On the practical side, dot products are great, but break in mixed precision and integer representations, where accurately normalizing to unit length isn't feasible.
In other cases people prefer L2 distances for embeddings, where the magnitude can have a serious impact on the distance between a pair of points.
In high dimensional Spaces the distances between nearest and farthest points from query points with respect to normal metrics become almost equal.
Cosine similarity still works though, since it only look at how aligned vectors are.
The thing that people tend to overlook is, that there is no need for embeddings to be a vector space endowed with an inner product.
Words don’t have this structure, we define it on the image of the mapping from words to n-tuples and the embeddings we use coevolved in such a way that we assume the cosine similarity to be meaningful.
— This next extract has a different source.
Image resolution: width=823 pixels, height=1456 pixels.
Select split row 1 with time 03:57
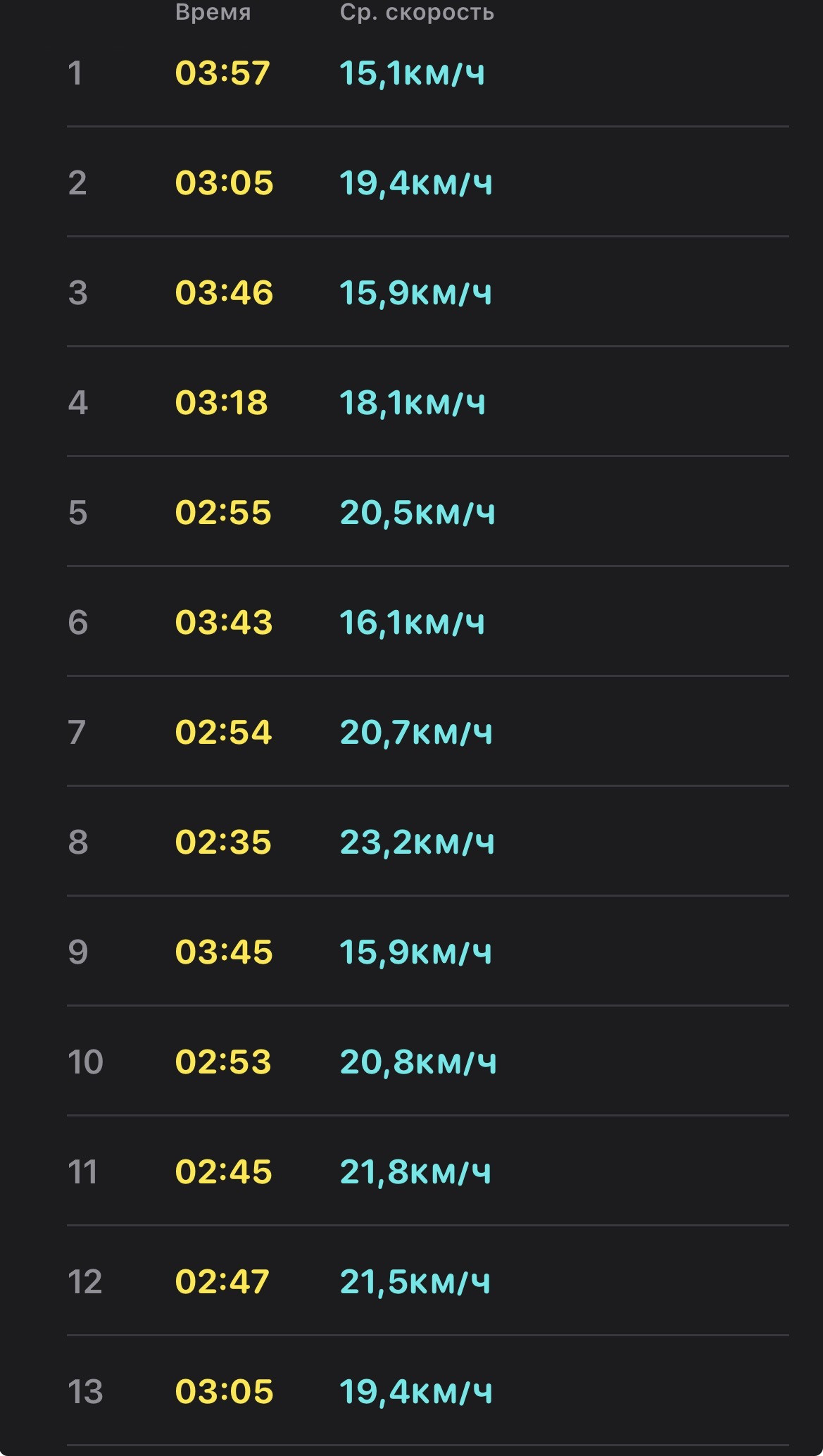point(427,73)

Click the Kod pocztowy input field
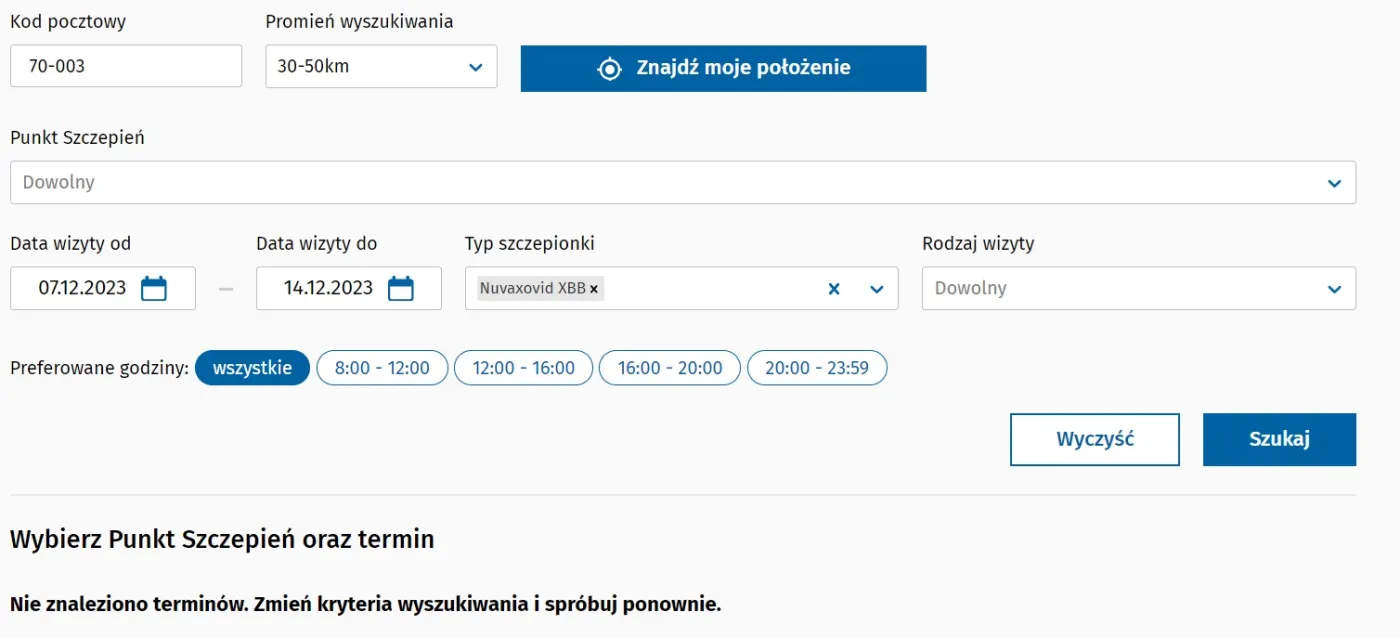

Maybe I missed it but I don’t see the author doing that in the article. They use a dot to denote dot product. They use X for multiplying the magnitude of two vectors, which isn’t my favorite thing but isn’t offensive.
I think it would have been helpful to mention the Pythagorean theroem, as most people are familiar with it, but otherwise the post did a great job explaining and introducing the topic.
the notation here is bad. the bottom of the division looks like a cross product
as a games and graphics programmer i find it amazing that this would be a mystery... understanding the dot product is utterly foundational, and is some high-school level basics.
Cosine similarity for unit vectors looks like the angle between hands on a high dimensional clock. 12 and 6 have -1 cosine sim. 5 and 6 are pretty close.
Cosine similarity works if the model has been deliberately trained with cosine similarity as the distance metric. If they were trained with Euclidean distance the results aren’t reliable.
Example: (0,1) and (0,2) have a cosine similarity of 1 but nonzero Euclidean distance.
Instead just try to think about what it is: the sum of term-by-term products of normalized vectors. A product is the soft version of a logic AND, and it makes intuitive sense that vectors A and B are similar if there are a lot of traits that are present in both A AND B (represented by the sum) relative to the total number of traits that A and B have (that's the normalization process).
Forget about angles and geometry unless you are comfortable with N-dimensional space with N>>3. Most people aren't.